C’est ce que Heidegger semble indiquer également comme chemin dans ce texte “ Qui est le zarathoustra de Nietzsche ? “ (in Essais et conférences, pp 142-144 ), il s'agit de se constituer comme divinité et donc principe de tous les principes, valeur même, étalon, mesure :

(...). Les dernières lignes d’Ecce homo sont : -M’a-t-on compris ? Dionysos contre le Crucifié...Qui est le Zarathoustra de Nietzsche? Il est le porte-parole de Dionysos. Ceci veut dire Zarathoustra est le maître qui, dans sa doctrine du Surhomme et pour elle, enseigne le Retour éternel de l’Identique. (....)

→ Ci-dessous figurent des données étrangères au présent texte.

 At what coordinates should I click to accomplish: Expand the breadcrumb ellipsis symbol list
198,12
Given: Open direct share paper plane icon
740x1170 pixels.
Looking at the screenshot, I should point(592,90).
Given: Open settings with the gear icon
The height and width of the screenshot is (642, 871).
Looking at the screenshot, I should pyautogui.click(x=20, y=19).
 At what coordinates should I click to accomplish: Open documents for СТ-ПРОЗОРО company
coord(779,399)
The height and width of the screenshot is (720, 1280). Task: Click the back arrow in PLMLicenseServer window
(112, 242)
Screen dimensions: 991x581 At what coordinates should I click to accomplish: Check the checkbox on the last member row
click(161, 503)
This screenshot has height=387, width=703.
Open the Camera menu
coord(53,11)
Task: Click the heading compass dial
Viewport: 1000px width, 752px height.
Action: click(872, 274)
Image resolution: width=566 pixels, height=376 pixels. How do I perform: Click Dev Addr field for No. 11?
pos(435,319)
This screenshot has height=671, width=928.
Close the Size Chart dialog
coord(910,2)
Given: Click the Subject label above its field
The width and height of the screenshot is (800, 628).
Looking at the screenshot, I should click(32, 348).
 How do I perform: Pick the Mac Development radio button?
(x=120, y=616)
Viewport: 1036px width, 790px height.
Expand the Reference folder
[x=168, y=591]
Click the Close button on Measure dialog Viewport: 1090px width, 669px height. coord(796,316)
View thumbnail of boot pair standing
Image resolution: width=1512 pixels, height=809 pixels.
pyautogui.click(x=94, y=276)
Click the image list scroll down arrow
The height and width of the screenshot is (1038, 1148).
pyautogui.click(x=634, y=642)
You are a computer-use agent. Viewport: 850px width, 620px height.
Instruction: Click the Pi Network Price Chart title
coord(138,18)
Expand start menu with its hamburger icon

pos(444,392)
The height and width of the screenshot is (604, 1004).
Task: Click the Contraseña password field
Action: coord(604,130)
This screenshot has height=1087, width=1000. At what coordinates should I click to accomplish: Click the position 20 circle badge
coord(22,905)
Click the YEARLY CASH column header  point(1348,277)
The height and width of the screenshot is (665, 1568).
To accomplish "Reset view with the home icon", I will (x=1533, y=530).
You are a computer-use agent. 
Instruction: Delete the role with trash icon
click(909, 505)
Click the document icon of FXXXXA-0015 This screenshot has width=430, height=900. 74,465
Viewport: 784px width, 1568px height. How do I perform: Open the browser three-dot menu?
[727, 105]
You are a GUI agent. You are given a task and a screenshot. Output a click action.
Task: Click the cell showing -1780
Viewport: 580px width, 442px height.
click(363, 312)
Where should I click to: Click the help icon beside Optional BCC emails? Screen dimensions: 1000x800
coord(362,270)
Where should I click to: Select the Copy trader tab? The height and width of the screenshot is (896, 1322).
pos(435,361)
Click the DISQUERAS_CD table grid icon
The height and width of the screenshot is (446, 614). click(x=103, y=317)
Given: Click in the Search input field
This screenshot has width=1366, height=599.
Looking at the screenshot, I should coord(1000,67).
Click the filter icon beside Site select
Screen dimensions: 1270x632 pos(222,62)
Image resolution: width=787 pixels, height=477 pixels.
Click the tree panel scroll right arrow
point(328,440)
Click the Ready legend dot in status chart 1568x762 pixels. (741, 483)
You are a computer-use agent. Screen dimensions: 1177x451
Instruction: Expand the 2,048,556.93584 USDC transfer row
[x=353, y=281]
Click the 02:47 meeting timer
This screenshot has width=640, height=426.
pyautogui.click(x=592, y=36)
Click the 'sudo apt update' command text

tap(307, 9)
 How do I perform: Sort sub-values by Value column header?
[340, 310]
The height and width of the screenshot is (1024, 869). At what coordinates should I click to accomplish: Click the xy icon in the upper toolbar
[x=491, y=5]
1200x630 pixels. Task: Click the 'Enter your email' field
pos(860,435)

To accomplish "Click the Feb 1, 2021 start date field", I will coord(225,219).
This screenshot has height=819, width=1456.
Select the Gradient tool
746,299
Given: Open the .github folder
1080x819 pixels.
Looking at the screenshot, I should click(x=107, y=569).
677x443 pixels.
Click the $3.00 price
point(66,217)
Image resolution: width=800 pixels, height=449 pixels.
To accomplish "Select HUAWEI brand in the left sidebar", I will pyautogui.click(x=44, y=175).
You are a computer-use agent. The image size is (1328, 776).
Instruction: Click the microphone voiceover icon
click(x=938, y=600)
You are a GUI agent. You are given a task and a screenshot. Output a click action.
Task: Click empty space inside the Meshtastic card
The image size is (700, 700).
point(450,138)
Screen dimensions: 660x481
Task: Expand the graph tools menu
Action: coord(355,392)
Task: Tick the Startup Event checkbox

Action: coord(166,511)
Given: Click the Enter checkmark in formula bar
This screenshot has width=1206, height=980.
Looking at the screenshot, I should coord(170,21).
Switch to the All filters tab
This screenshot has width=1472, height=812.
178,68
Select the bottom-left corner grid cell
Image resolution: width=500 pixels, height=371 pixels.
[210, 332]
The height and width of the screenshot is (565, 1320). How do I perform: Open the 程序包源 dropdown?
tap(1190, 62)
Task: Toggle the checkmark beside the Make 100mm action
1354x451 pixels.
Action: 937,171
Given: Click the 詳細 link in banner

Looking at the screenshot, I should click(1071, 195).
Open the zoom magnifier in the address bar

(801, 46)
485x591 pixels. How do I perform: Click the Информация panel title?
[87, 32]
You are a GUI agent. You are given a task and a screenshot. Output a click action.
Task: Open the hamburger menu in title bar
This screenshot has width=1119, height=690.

Qui est le Zarathoustra de Nietzsche ? Ce qui veut dire maintenant : Qui est ce maître qui enseigne ? Qui est cette figure qui apparaît dans la métaphysique au stade de son achèvement? Nulle part ailleurs dans l’histoire de la métaphysique occidentale la figure essentielle du penseur qui la représente à un moment donné ne devient ainsi spécialement le thème d’une création poétique, disons d’une façon plus juste et plus littérale d’une création de la pensée ( erdacht ); nulle part ailleurs, si ce n’est au début de la pensée occidentale, chez Parménide, et là seulement en traits voilés. Ce qui demeure essentiel dans la figure de Zarathoustra, c’est que le maître enseigne deux choses qui se tiennent l’une l’autre : le Retour éternel et le Surhomme. Zarathoustra lui-même est, d’une certaine façon, cette cohésion interne. De ce point de vue il demeure, lui aussi, une énigme dont nous avons encore à peine conscience. Le Retour éternel de l’Identique “ est le nom donné à l’être de l’étant. Le “ Surhomme “ est le nom donné à l’être de l’homme qui correspond à cet être ( de l’étant ).
D’où vient que l’être ( Sein ) ( de l’étant et l’être-de-l’homme ( Menschenwesen ) soient inséparables? Comment se tiennent-ils, Si l’être n’est pas une fabrication de l’homme et si l’homme n’est pas davantage un simple cas particulier à l’intérieur de l’étant ? Cette solidarité de l’être ( de l’étant ) et de l’être-de-l’homme, peut-on seulement en discuter, aussi longtemps que la pensée demeure attachée au concept de l’homme admis jusqu’ici ? Suivant ce concept, l’animal est l’animal rationale, l’animal raisonnable. Est-ce hasard, est-ce pur ornement poétique, si les deux animaux, l’aigle et le serpent, se trouvent près de Zarathoustra, si c’est eux qui lui disent qui il doit devenir, pour être celui qu’il est ? Pour celui qui pense, c’est l’union de la fierté et de la sagesse qui doit apparaître sous la figure des deux animaux. (...) L’aigle : l’animal le plus fier; le serpent : l’animal le plus sage. Et tous deux pris dans le cercle où ils trouvent leur élan, dans l’anneau qui enserre leur être cercle et anneau qui à leur tour sont engagés l’un dans l’autre.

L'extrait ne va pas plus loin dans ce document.